James F. Padbury - Pediatrics Faculty Profile
James F. Padbury
Pediatrician-in-Chief • Professor, The Warren Alpert Medical School of Brown University
MD, UCLA, Los Angeles, 1973
401-274-1122, x1205
James_Padbury@Brown.edu
Dr. Padbury’s team’s work is in the area of developmental biology and molecular pharmacology. They are interested in the biology of adrenergic receptors and biogenic amine transporters during development. Maturation of the hypothalamic pituitary and adrenal axes is one of the central events during intrauterine development of all mammalian species. Through some well characterized and some unclear mechanisms, the expression of important genes involved in regulation of cell function and cell and organ structure are induced. The team has identified the beta 1-adrenergic receptor (beta 1AR) as a gene whose expression is induced in postnatal and adult animals by glucocorticoids and thyroid hormones but not in fetal animals. The mechanism for this switch in transcriptional activation was not known. They have cloned and are characterizing the promoter of this receptor. They have also identified a novel glucocorticoid regulatory unit which contains a consensus sequence for bHLH transcription factors and may couple beta 1AR transactivation to regulation of cardiac cell cycle via the myc/max family of proteins. Observation is important as activation of myocardial beta 1-adrenergic receptors is the predominant mechanism for minute to minute regulation of cardiac activity and its activity and expression are tightly regulated. Dysregulation of the beta 1-adrenergic receptor underlies a number of pathobiological conditions including the transition from fetal to neonatal life and cardiac hypertrophy and congestive heart failure.

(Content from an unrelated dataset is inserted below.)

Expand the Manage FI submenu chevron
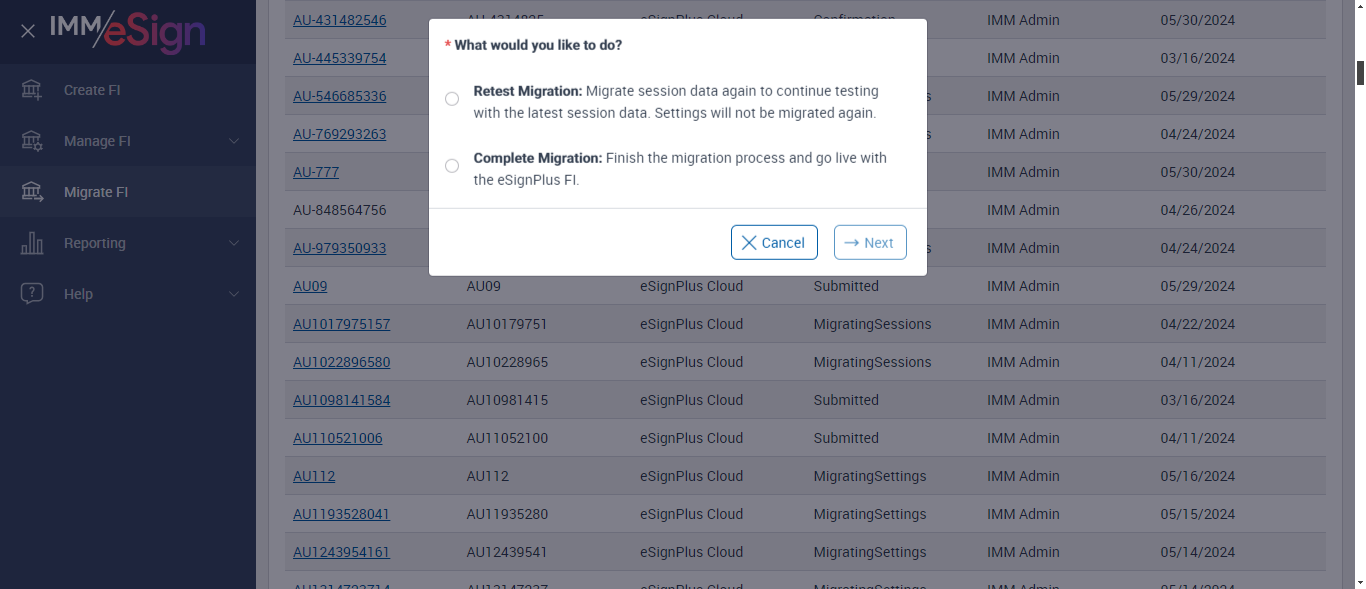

The team also interested in the developmental expression and regulation of biogenic amine transporters, and they have identified the placenta as an unusual site of these "neuronal proteins," responsible for the reuptake of neurotransmitters like norepinephrine, epinephrine, dopamine and serotonin. The placenta is a unique non-neuronal site of neurotransmitter transport. They have cloned homologs of the serotonin and norepinephrine transporters from the placenta. They have also cloned the 5' flanking sequence of the norepinephrine transporter gene and are doing studies on differential regulation of this gene in neuronal and placental cells. These studies are important to the mechanisms of early embryogenesis, placentation and later intrauterine regulation of fetal growth. The researchers believe they are also relevant to the pathobiology of disorders of placental function like preeclampsia and to the molecular mechanisms for the unique vulnerability of the fetus to uptake inhibitors like cocaine.
Selected Publications
• Tseng YT, Yano N, Rojan A, Stabila JP, McGonnigal BG, Ianus V, Wadhawan R, Padbury JF. Ontogeny of Phosphoinositide 3-Kinase (PI3K) Signaling in Developing Heart: Effect of Acute {beta}-Adrenergic Stimulation. Am J Physiol Heart Circ Physiol. 2005 Jul 8; [Epub ahead of print]
• Lum LG, Padbury JF, Davol PA, Lee RJ. Virtual reality of stem cell transplantation to repair injured myocardium. J Cell Biochem. 2005 95:869-74.
• Hleb M, Murphy S, Wagner EF, Hanna NN, Sharma N, Park J, Li XC, Strom TB, Padbury JF, Tseng YT, Sharma S. Evidence for cyclin D3 as a novel target of rapamycin in human T lymphocytes. J Biol Chem. 2004 279:31948-55.
• Padbury JF, Diah SK, McGonnigal B, Miller C, Fugere C, Kuzniar M, Thompson NL: Transcriptional regulation of the LAT-1/CD98 light chain. Biochim Biophys Acta 318, 535-540, 2004.